======== Исходный отрывок
Отец к этому времени сделался вегетарианцем, и не просто, а неистовым вегетарианцем. Он перестал есть ту пищу, которая в глазах окружающих была, бесспорно, необходима, вкусна и питательна. Наша белая кухарка Аннушка готовила необыкновенно вкусно. Особенно я любил ее мясные котлеты – нежные, с ароматом жареного мяса, пропитанные маслом, бефстроганов, который она тушила в сметане, и цельные яблоки, начиненные жареным миндалем и сахаром и запеченные в слоеном тесте. Отец объявил, что все это не нужно, вредно, называл это мясожорством и перешел на постные супы и каши – и то и другое несоленое, что было удивительно невкусно. Правда, кроме этого у него были фрукты, орехи, финики, винные ягоды, изюм, что тоже было вкусно, но заменить Аннушкины кушанья не могло.
Отец в своем увлечении охотно посадил бы на супы и каши весь дом, но мачеха восстала категорически, и он со своими тощими блюдами оказался одинок, ел их один, а мы по-прежнему все ели хорошо и обильно.
И вот как-то раз, на этой самой даче, мы с Николаем после своего обеда подсели к отцу и уплетали его лакомства – орехи, чернослив и так далее, то есть увлекались светлой стороной медали, не обращая внимания на ее теневую сторону. Отец в нашем увлечении нам потворствовал и говорил, как это все вкусно и вдруг неожиданно спросил у нас: Дети, не хотите быть вегетарианцами?
================
======== Содержимое набора данных
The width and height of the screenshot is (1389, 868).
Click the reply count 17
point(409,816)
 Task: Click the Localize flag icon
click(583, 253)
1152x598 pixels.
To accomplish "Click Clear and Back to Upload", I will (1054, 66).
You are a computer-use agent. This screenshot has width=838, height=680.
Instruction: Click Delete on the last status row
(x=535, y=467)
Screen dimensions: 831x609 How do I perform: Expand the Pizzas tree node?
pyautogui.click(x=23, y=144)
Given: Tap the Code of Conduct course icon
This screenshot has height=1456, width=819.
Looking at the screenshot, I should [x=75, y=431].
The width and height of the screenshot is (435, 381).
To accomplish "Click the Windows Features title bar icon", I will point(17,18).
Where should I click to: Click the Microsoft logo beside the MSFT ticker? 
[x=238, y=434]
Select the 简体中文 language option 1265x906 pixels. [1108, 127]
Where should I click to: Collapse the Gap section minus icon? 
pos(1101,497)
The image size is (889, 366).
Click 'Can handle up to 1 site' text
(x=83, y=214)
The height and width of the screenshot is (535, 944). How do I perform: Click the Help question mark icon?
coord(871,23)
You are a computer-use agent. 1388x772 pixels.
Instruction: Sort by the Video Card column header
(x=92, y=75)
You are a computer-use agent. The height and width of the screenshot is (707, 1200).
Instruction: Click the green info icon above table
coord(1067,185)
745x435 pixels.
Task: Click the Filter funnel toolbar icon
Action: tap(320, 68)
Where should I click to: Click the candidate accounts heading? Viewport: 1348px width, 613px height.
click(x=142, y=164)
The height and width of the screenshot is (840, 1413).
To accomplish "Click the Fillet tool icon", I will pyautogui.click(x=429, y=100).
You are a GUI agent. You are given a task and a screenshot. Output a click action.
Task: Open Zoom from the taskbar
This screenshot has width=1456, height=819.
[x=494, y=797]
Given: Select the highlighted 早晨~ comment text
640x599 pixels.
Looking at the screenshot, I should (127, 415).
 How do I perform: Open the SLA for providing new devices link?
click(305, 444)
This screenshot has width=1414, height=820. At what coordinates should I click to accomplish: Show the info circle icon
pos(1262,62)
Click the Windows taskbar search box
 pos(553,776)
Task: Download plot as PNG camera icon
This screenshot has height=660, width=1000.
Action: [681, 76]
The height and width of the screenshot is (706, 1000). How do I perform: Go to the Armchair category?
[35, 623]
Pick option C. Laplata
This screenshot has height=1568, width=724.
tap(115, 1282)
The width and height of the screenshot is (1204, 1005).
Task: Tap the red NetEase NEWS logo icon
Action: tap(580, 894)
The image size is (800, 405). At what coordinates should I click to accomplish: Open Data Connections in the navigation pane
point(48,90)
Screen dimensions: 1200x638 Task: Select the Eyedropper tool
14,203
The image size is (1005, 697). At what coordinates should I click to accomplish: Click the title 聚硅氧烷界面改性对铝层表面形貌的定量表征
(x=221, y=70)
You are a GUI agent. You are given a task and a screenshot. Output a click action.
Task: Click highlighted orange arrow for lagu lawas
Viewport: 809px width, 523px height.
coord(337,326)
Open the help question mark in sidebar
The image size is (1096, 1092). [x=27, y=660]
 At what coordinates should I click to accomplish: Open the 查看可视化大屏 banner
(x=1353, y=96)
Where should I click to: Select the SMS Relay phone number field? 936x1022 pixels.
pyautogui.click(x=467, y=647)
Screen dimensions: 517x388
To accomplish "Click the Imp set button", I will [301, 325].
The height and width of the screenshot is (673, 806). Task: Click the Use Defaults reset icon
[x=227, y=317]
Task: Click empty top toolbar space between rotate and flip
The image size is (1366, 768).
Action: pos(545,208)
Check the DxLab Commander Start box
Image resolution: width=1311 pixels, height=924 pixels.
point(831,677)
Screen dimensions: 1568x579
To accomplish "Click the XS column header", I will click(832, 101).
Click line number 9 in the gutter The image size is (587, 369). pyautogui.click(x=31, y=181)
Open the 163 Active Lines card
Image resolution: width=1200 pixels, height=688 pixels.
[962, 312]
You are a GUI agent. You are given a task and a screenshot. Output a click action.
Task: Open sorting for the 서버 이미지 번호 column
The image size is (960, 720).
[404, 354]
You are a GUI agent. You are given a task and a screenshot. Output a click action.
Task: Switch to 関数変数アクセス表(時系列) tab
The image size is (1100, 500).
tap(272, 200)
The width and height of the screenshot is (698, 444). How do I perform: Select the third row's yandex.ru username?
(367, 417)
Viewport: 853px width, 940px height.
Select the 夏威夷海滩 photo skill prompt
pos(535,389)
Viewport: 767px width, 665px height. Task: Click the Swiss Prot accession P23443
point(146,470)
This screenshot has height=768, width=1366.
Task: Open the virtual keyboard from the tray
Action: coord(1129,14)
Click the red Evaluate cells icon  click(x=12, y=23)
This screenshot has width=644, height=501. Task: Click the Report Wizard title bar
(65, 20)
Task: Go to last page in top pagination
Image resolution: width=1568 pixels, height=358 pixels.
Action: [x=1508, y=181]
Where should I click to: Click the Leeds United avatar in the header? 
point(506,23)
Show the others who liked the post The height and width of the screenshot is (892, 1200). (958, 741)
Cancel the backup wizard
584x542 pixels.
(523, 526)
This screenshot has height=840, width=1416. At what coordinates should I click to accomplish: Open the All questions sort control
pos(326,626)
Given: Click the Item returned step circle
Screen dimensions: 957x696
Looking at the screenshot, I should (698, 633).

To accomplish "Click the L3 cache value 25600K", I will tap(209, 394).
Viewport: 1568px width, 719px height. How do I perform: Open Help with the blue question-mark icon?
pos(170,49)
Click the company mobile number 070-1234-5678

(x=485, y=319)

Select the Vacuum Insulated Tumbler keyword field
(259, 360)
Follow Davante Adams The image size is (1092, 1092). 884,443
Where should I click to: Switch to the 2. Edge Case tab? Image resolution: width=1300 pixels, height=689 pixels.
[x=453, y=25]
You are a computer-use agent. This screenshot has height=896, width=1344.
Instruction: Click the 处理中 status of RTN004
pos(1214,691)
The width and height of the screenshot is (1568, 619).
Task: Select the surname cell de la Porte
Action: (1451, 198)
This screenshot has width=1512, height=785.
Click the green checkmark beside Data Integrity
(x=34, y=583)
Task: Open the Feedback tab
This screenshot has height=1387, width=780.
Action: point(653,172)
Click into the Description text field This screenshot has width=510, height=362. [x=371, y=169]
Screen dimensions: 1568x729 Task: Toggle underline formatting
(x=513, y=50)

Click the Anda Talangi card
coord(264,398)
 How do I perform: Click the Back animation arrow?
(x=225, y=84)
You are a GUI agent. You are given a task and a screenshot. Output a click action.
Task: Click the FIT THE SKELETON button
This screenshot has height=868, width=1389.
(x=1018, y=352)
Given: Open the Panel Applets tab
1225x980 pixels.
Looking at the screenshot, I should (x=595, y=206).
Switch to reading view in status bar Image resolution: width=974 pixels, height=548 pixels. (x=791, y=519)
================
→ Задания для выполнения
A) Выведите фрагмент отрывка о вегетарианстве отца между словами «И вот как-то» и «хотите быть вегетарианцами?» включительно.
B) Как в отрывке о вегетарианстве отца зовут кухарку, которая готовила для семьи?
C) Объясните по отрывку о вегетарианстве отца, почему отец ел свои постные блюда один.

→ Результаты заданий
A)
И вот как-то раз, на этой самой даче, мы с Николаем после своего обеда подсели к отцу и уплетали его лакомства – орехи, чернослив и так далее, то есть увлекались светлой стороной медали, не обращая внимания на ее теневую сторону. Отец в нашем увлечении нам потворствовал и говорил, как это все вкусно и вдруг неожиданно спросил у нас: Дети, не хотите быть вегетарианцами?

B) Кухарку звали Аннушка.

C) Отец охотно перевел бы на супы и каши весь дом, но мачеха категорически воспротивилась этому. Поэтому он оказался одинок со своими тощими блюдами, а остальные по-прежнему ели хорошо и обильно.